By Kenzie Ferguson
This is the last installment of a four-part series where we will dive into the topic of social isolation as a determinant of health and its relationship to oral health.
Over the past three weeks, we have explored social isolation as it relates to oral health and well-being. We’ve highlighted the many potential health concerns that are associated with social isolation and loneliness. We have defined the problem, and now it’s time to talk about possible solutions.
Given the mountain of research we unearthed for this series, social isolation is not a new issue. Yet the current pandemic has cast a spotlight on the matter as it has exacerbated the situation for many older adults and given younger people an appreciation for the challenges of being isolated from the rest of the world. That focus is helping to galvanize creative solutions.
Fortunately, there are things we all can do to help those struggling in isolation.
For example, an assisted living facility in North Carolina has made headlines by starting a pen pal program for its residents. Writing to or calling someone who is homebound and isolated is an easy way to foster a connection and brighten someone’s day – without putting them at risk for COVID-19 infection. As part of our month of service in September, we gave employees the opportunity to send letters to seniors and saw tremendous participation. You can do the same thing for older adults in your neighborhood or members of your family. There have always been volunteer opportunities in local communities where you can take an older adult grocery shopping or to appointments. Amid COVID-19, you can offer to do their shopping for them or help them get set up for telehealth appointments or video calls with family and friends. The simple act of checking in – even from six feet away or through a window – can make a huge difference.
Of course, there are organizations, like Meals on Wheels, that provide food and a human touchpoint for older adults. And with the demand for their services skyrocketing, now is a good time to explore donating or volunteering with your local food delivery charity.
There is also work happening at the community level to increase social connection. Since there are many factors that can contribute to social isolation, there is not one answer for how to address it. The Robert Wood Johnson Foundation has funded several endeavors to tackle the issue in different ways. For example, three American cities in cold climates are looking at ways to create spaces for connection amid the frigid winter months, such as heating bus stops and organizing indoor snowball fights. Other programs seek to improve resources in communities, like education, job training and recreation opportunities that foster connection in low-income or impoverished areas.
We already know that for many people, their dentist is their most regular connection to health care. We can leverage our partners offering dental services to start exploring ways to address social isolation.
The Delta Dental Community Care Foundation pledge
We will continue to support existing partners and find new ones who are actively addressing the issue of social isolation with seniors to help improve oral health and overall health outcomes. We will explore ways to increase access to oral health care for homebound individuals. And, we will identify volunteer opportunities – virtual or in-person – and encourage our employees to participate in activities that can provide important connection for those experiencing social isolation and loneliness.
As most of us have learned at some point during the pandemic, losing our connection to others can have a serious impact on our well-being. Humans are not meant to live in isolation, and I hope we all have a new empathy for those, especially older adults, for whom this is often the norm. Though it may be a complex problem, there are things we can do to solve it together. We all can build community and connection, and perhaps our own experiences amid the disruption to our normal lives will push us to do so.
I for one am motivated to act; are you with me?
_ _ _
REQUIRED WORK:
1 - In the article on social isolation, what did an assisted living facility in North Carolina start for its residents?
2 - Return the passage of the article on social isolation between "There is also" and "or impoverished areas.", inclusive.
The lines after this point have no connection to the article on social isolation.
_ _ _
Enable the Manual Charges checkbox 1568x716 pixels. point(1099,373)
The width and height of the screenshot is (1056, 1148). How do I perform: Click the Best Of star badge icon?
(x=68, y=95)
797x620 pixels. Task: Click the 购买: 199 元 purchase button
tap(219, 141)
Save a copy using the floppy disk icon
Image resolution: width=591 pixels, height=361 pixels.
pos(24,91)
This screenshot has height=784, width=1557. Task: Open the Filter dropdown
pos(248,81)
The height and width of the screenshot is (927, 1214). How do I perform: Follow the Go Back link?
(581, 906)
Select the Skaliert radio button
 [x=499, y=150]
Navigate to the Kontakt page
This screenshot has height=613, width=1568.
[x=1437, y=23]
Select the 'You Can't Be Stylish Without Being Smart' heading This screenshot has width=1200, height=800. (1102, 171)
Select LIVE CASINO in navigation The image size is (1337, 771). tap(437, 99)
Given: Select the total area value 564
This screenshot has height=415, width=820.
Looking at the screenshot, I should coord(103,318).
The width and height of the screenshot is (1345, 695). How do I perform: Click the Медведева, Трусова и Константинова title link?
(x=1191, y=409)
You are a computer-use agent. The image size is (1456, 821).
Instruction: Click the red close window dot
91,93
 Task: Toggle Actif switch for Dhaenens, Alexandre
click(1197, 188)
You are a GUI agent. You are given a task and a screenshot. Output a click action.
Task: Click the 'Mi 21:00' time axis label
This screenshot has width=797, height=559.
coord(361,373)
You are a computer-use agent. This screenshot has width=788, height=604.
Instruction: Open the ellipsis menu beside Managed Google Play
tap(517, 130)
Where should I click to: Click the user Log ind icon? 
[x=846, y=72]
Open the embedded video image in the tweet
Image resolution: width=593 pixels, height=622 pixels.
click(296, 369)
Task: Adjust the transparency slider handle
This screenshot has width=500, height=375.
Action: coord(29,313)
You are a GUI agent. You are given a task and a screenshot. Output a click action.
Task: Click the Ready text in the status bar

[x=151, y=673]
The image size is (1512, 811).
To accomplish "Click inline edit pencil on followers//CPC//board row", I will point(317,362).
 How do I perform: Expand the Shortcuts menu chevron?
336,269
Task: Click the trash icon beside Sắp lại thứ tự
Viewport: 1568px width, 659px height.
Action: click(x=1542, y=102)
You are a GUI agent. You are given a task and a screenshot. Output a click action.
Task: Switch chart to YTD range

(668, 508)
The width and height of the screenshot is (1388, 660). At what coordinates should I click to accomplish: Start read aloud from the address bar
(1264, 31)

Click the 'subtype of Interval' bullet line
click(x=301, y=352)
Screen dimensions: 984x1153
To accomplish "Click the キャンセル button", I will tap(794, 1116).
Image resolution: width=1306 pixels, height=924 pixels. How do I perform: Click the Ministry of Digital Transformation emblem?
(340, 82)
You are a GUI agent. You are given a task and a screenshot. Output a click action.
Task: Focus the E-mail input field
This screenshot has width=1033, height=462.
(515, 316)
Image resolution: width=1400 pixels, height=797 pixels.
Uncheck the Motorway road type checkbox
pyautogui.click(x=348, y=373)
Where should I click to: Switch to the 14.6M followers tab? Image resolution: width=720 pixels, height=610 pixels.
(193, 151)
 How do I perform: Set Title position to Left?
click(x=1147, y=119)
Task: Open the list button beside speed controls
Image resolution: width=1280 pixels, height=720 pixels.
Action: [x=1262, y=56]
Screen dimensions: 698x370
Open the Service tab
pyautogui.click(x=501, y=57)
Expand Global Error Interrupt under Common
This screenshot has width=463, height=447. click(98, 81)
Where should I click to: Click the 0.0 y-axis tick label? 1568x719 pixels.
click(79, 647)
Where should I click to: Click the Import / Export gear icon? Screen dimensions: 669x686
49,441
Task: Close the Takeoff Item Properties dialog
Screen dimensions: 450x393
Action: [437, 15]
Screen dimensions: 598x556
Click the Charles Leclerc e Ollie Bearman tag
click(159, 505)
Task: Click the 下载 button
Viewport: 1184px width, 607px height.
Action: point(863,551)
_ _ _
RESPONSES PER TASK:
1 - It started a pen pal program.

2 -
There is also work happening at the community level to increase social connection. Since there are many factors that can contribute to social isolation, there is not one answer for how to address it. The Robert Wood Johnson Foundation has funded several endeavors to tackle the issue in different ways. For example, three American cities in cold climates are looking at ways to create spaces for connection amid the frigid winter months, such as heating bus stops and organizing indoor snowball fights. Other programs seek to improve resources in communities, like education, job training and recreation opportunities that foster connection in low-income or impoverished areas.